Please say which area the worked solution in the integral thread uses to evaluate the remaining integral.

• [PAGE]

>>>

Question Number 77158 by TawaTawa last updated on 03/Jan/20
$$\int_{−\mathrm{2}} ^{\:\mathrm{2}} \:\left(\mathrm{x}^{\mathrm{3}} \:\mathrm{cos}\frac{\mathrm{x}}{\mathrm{2}}\:+\:\frac{\mathrm{1}}{\mathrm{2}}\right)\sqrt{\mathrm{4}\:−\:\mathrm{x}^{\mathrm{2}} }\:\:\mathrm{dx} \\ $$
Commented by TawaTawa last updated on 03/Jan/20
$$\mathrm{God}\:\mathrm{bless}\:\mathrm{you}\:\mathrm{sir} \\ $$
Commented by mr W last updated on 03/Jan/20
$$=\frac{\mathrm{1}}{\mathrm{2}}×\frac{\pi×\mathrm{2}^{\mathrm{2}} }{\mathrm{2}}=\pi \\ $$
Commented by TawaTawa last updated on 03/Jan/20
$$\mathrm{Please}\:\mathrm{sir},\:\mathrm{show}\:\mathrm{more}\:\mathrm{steps}.\:\mathrm{Please} \\ $$
Commented by mr W last updated on 03/Jan/20
$$\int_{−\mathrm{2}} ^{\:\mathrm{2}} \:\left(\mathrm{x}^{\mathrm{3}} \:\mathrm{cos}\frac{\mathrm{x}}{\mathrm{2}}\:+\:\frac{\mathrm{1}}{\mathrm{2}}\right)\sqrt{\mathrm{4}\:−\:\mathrm{x}^{\mathrm{2}} }\:\:\mathrm{dx} \\ $$$$=\int_{−\mathrm{2}} ^{\:\mathrm{2}} \:\left(\mathrm{x}^{\mathrm{3}} \:\mathrm{cos}\frac{\mathrm{x}}{\mathrm{2}}\right)\sqrt{\mathrm{4}−{x}^{\mathrm{2}} }{dx}\:+\:\frac{\mathrm{1}}{\mathrm{2}}\int_{−\mathrm{2}} ^{\:\mathrm{2}} \sqrt{\mathrm{4}\:−\:\mathrm{x}^{\mathrm{2}} }\:\:\mathrm{dx} \\ $$$$=\mathrm{0}+\:\frac{\mathrm{1}}{\mathrm{2}}\int_{−\mathrm{2}} ^{\:\mathrm{2}} \sqrt{\mathrm{4}\:−\:\mathrm{x}^{\mathrm{2}} }\:\:\mathrm{dx} \\ $$$$=\mathrm{0}+\:\frac{\mathrm{1}}{\mathrm{2}}×{area}\:{of}\:{semicircle}\:{radius}\:\mathrm{2} \\ $$$$=\mathrm{0}+\frac{\mathrm{1}}{\mathrm{2}}×\frac{\pi×\mathrm{2}^{\mathrm{2}} }{\mathrm{2}} \\ $$$$=\pi \\ $$

<<<

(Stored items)

>>>

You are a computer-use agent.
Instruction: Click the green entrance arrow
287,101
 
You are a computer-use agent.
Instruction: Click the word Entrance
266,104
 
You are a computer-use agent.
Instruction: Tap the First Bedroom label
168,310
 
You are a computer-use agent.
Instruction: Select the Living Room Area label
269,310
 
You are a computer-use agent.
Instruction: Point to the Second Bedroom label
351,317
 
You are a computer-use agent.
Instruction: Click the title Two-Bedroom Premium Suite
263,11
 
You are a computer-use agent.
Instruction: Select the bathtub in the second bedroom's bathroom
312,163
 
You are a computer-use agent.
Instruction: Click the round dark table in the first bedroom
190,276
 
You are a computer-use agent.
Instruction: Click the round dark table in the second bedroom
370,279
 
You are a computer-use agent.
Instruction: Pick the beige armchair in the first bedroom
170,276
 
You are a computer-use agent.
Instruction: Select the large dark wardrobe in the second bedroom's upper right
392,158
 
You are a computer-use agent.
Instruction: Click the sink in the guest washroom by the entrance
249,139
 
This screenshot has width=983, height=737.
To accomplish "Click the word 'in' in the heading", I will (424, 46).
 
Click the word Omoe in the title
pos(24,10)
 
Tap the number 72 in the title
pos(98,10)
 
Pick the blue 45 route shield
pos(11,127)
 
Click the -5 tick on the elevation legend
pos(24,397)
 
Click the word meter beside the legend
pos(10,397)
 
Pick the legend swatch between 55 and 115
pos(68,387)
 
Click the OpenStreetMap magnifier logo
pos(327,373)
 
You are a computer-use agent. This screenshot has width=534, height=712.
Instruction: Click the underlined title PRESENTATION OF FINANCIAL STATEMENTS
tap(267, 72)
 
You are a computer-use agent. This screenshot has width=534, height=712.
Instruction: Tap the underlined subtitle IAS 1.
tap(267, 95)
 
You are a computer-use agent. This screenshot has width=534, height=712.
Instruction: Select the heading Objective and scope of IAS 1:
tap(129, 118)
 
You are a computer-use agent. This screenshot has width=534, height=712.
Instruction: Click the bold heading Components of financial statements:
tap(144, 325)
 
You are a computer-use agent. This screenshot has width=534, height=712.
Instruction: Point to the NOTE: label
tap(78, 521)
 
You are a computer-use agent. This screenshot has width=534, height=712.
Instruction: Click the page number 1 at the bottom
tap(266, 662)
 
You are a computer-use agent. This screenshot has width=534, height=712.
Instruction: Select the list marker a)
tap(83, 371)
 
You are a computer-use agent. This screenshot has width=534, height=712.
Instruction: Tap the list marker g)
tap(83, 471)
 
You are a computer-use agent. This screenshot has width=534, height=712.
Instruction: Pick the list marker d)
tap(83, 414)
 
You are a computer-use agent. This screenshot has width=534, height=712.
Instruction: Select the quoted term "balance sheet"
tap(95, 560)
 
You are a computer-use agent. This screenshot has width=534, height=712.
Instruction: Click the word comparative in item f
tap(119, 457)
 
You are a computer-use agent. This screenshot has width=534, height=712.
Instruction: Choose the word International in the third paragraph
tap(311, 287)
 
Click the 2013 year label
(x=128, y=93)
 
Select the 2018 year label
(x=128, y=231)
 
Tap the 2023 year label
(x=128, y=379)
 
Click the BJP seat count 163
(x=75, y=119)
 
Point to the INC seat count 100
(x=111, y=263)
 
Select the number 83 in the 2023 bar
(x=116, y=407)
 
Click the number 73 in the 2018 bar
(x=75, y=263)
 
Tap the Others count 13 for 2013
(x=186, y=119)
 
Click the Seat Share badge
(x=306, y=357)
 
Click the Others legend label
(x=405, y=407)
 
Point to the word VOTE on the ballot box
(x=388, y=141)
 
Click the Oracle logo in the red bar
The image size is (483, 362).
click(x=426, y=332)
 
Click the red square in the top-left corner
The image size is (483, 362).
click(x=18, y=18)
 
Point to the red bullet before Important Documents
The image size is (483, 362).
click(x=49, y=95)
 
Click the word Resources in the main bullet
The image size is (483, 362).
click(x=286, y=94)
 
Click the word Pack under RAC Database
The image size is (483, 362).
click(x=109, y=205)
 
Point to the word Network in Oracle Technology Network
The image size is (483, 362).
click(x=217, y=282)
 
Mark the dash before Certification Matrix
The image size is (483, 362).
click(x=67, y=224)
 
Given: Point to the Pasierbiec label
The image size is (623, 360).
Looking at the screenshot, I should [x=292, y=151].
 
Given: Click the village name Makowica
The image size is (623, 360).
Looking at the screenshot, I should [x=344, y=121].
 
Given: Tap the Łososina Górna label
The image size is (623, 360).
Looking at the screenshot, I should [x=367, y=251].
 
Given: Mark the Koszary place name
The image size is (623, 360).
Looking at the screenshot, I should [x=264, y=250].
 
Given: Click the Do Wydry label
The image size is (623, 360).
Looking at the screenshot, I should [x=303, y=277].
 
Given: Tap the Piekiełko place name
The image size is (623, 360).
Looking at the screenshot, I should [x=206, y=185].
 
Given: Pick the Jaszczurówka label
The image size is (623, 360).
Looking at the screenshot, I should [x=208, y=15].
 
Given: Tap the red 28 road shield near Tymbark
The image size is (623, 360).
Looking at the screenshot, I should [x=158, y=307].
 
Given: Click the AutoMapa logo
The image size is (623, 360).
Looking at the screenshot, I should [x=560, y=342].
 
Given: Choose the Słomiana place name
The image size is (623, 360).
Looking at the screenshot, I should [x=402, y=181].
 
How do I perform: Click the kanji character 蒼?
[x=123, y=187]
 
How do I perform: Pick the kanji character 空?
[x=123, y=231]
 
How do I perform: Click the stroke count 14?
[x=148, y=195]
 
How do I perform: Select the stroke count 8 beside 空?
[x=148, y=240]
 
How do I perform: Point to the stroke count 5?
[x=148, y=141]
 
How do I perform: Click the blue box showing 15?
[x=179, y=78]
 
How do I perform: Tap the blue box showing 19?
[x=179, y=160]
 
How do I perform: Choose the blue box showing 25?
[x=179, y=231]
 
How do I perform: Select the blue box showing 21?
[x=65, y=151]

<<<

• [EXERCISE ANSWER]
The area of a semicircle of radius 2.